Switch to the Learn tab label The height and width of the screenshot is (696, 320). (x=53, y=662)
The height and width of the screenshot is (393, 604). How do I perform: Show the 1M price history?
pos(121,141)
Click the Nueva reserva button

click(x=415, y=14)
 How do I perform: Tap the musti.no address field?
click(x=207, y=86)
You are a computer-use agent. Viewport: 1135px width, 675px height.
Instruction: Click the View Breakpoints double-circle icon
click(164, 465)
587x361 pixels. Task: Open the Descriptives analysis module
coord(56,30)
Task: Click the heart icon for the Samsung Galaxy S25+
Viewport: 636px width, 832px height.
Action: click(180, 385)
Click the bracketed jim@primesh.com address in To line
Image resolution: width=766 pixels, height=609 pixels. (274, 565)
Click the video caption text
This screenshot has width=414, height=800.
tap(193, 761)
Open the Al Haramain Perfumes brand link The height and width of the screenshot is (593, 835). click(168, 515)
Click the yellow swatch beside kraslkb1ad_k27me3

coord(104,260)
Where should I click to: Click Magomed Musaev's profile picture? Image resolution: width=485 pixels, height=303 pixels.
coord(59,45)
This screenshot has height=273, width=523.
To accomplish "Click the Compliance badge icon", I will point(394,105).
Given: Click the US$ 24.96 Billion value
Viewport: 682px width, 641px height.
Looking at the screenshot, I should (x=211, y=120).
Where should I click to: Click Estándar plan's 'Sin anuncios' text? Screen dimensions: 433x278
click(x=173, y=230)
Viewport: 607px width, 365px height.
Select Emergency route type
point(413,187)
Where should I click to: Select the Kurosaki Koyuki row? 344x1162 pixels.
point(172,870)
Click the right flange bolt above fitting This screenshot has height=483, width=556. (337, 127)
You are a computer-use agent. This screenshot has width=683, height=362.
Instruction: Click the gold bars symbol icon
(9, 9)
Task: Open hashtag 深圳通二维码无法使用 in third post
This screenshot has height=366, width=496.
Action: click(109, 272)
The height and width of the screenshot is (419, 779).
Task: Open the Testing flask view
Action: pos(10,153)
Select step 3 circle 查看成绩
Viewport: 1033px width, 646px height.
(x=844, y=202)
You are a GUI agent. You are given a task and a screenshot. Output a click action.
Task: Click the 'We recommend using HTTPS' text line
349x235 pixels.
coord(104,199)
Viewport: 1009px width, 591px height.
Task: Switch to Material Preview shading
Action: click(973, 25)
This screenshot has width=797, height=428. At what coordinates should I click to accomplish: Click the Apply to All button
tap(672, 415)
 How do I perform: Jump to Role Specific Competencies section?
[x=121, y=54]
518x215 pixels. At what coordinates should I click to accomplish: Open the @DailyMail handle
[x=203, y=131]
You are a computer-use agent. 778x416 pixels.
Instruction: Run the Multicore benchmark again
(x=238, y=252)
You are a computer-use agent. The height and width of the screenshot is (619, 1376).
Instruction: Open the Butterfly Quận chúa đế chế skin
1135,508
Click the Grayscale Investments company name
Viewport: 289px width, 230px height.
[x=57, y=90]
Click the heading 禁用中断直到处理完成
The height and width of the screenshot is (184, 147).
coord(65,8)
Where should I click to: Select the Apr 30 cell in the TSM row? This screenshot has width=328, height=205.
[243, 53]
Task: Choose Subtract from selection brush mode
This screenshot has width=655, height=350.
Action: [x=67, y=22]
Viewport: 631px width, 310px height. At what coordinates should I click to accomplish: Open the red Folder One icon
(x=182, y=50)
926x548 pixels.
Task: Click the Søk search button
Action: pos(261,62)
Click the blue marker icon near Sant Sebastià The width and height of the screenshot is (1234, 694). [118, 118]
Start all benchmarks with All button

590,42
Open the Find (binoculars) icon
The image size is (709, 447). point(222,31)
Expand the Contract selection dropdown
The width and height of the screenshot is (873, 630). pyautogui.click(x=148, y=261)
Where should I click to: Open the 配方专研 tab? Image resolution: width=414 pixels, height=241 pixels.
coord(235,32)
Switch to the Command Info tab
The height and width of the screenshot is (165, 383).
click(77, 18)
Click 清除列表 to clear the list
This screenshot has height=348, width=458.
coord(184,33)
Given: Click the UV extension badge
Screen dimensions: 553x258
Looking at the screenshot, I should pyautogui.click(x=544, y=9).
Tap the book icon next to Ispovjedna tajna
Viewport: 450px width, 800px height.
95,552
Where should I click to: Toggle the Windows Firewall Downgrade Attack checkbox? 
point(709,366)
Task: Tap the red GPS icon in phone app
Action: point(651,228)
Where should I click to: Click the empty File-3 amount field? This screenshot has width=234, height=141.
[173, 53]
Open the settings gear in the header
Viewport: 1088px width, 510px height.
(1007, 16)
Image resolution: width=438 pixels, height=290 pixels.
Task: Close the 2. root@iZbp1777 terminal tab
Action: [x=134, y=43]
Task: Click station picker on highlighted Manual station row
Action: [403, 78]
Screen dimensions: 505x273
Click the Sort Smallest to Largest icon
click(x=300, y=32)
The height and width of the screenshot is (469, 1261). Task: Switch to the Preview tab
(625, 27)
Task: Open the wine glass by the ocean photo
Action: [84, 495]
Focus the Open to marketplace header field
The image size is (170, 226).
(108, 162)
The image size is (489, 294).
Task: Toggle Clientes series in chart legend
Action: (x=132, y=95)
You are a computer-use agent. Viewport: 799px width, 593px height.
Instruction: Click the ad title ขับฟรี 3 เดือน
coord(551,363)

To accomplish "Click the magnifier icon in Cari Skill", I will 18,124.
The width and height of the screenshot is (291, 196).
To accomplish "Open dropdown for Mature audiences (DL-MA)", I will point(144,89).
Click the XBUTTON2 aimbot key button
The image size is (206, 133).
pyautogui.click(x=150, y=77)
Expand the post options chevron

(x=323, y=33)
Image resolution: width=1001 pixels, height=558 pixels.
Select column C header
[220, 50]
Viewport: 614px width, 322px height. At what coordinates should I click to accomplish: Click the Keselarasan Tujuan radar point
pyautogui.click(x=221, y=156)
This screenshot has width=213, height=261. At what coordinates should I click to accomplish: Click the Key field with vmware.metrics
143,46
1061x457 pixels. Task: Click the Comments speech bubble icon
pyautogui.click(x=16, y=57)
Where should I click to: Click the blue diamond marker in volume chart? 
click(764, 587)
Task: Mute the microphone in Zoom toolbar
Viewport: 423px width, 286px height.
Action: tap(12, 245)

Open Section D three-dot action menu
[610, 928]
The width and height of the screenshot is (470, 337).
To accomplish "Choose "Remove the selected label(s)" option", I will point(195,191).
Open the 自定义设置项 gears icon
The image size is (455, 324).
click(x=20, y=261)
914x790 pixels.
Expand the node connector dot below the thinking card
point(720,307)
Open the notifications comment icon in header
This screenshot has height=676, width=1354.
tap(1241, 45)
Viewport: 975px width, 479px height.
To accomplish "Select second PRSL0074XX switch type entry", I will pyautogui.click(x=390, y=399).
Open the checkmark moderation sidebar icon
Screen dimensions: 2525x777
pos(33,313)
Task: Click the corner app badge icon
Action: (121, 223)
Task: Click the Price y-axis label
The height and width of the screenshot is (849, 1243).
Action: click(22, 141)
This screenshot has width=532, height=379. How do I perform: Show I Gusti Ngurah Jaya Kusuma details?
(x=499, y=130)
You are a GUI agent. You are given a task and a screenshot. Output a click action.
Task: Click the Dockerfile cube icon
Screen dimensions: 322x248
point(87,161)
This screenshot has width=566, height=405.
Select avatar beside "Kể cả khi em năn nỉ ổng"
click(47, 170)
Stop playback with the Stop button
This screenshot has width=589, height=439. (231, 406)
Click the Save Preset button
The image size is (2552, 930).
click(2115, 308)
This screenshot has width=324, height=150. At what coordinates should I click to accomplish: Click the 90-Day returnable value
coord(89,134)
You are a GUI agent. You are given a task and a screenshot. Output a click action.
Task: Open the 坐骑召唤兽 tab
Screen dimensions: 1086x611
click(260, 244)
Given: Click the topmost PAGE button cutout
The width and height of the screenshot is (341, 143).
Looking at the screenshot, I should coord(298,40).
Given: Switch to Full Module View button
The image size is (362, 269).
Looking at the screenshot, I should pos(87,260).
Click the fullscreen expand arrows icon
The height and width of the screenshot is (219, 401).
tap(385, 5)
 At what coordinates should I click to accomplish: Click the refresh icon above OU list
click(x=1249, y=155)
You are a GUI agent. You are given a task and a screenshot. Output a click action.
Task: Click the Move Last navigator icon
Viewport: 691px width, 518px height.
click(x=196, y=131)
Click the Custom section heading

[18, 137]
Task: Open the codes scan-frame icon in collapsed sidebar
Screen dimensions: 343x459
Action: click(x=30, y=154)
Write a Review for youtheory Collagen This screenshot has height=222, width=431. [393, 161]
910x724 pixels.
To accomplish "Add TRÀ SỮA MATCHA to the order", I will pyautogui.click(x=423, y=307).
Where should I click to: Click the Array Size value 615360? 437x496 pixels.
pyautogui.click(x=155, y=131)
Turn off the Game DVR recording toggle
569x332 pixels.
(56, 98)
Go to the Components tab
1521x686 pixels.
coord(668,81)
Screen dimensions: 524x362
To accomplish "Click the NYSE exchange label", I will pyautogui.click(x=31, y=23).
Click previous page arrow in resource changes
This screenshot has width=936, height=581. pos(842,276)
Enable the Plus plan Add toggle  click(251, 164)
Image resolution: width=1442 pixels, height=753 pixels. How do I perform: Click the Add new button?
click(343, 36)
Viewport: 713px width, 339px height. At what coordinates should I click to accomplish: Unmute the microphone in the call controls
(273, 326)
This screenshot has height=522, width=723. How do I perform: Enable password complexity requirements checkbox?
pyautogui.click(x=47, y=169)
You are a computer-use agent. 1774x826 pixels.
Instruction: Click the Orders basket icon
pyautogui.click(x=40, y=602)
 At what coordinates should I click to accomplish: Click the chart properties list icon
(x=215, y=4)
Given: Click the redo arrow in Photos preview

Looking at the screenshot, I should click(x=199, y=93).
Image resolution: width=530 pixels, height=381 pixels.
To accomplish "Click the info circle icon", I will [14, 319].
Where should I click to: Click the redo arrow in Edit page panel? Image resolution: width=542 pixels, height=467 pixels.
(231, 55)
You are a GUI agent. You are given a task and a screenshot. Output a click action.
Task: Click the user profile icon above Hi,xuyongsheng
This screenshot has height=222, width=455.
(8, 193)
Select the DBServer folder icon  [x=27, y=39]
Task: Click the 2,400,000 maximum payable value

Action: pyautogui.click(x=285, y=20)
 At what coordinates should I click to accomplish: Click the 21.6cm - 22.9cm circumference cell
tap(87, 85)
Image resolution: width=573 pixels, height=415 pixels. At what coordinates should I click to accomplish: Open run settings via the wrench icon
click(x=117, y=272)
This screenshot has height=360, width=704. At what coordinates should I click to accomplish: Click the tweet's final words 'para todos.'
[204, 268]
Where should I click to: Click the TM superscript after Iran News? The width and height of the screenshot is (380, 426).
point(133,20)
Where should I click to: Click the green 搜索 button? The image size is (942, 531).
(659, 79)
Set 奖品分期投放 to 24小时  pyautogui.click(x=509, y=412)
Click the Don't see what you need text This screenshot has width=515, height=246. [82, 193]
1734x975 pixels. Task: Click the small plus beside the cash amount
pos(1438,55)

◇ ◇ ◇

Each line from the first line of the listing through the line with "Given: Click the US$ 24.96 Billion value" must be output exactly, both ends included, and no other line may appear.

Task output:
Switch to the Learn tab label The height and width of the screenshot is (696, 320). (x=53, y=662)
The height and width of the screenshot is (393, 604). How do I perform: Show the 1M price history?
pos(121,141)
Click the Nueva reserva button

click(x=415, y=14)
 How do I perform: Tap the musti.no address field?
click(x=207, y=86)
You are a computer-use agent. Viewport: 1135px width, 675px height.
Instruction: Click the View Breakpoints double-circle icon
click(164, 465)
587x361 pixels. Task: Open the Descriptives analysis module
coord(56,30)
Task: Click the heart icon for the Samsung Galaxy S25+
Viewport: 636px width, 832px height.
Action: click(180, 385)
Click the bracketed jim@primesh.com address in To line
Image resolution: width=766 pixels, height=609 pixels. (274, 565)
Click the video caption text
This screenshot has width=414, height=800.
tap(193, 761)
Open the Al Haramain Perfumes brand link The height and width of the screenshot is (593, 835). click(168, 515)
Click the yellow swatch beside kraslkb1ad_k27me3

coord(104,260)
Where should I click to: Click Magomed Musaev's profile picture? Image resolution: width=485 pixels, height=303 pixels.
coord(59,45)
This screenshot has height=273, width=523.
To accomplish "Click the Compliance badge icon", I will point(394,105).
Given: Click the US$ 24.96 Billion value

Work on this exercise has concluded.